#### PROMPT:
Once the line containing "Go to next record" is found in the entries below, restate it and each following line word for word, stopping after the line containing "Click the 13:30 label on main x-axis".

──────── ENTRIES SHOWN ────────

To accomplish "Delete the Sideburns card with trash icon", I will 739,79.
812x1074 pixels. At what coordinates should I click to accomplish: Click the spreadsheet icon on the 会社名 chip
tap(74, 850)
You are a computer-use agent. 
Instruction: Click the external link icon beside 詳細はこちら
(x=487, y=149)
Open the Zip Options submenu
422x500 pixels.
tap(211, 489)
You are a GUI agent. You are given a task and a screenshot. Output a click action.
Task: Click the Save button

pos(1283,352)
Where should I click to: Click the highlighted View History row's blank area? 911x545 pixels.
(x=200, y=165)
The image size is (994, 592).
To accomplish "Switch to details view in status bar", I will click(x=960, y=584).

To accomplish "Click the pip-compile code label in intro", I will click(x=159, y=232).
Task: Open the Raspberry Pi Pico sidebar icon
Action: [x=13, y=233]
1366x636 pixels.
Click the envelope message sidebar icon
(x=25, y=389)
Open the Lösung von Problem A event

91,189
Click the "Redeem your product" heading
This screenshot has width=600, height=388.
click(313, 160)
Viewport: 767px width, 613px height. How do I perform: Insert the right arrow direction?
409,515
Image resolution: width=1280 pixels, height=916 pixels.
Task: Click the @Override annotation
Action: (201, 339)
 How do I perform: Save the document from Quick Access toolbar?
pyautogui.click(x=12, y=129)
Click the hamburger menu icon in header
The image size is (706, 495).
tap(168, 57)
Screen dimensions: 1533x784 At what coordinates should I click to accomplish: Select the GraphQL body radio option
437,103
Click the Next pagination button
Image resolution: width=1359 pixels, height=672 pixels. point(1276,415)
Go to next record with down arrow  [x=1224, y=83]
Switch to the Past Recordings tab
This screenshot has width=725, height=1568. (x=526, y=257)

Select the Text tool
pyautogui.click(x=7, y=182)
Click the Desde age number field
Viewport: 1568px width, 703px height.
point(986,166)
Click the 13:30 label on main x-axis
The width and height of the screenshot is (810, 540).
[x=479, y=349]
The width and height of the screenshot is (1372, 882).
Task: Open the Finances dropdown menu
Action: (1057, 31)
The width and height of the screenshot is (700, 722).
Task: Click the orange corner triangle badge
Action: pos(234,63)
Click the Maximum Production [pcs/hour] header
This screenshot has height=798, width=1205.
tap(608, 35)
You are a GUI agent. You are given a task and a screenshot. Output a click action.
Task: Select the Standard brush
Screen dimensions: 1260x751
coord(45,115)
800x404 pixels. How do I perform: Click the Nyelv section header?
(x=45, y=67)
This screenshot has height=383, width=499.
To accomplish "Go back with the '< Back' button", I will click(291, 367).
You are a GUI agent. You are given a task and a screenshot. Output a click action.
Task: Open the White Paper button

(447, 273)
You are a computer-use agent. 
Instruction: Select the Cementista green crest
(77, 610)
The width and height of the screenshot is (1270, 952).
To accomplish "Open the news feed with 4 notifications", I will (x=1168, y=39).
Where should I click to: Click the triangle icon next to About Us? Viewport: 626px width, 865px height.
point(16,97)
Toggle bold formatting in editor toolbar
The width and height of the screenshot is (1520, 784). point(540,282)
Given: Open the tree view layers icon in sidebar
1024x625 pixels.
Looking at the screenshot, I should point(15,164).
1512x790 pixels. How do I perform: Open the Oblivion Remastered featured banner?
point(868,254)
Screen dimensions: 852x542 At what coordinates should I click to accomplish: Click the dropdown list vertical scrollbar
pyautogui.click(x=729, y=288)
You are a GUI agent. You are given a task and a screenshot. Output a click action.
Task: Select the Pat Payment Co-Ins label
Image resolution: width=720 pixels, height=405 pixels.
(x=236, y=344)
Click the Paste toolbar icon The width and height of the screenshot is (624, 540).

────────

#### REPLY:
Go to next record with down arrow  [x=1224, y=83]
Switch to the Past Recordings tab
This screenshot has width=725, height=1568. (x=526, y=257)

Select the Text tool
pyautogui.click(x=7, y=182)
Click the Desde age number field
Viewport: 1568px width, 703px height.
point(986,166)
Click the 13:30 label on main x-axis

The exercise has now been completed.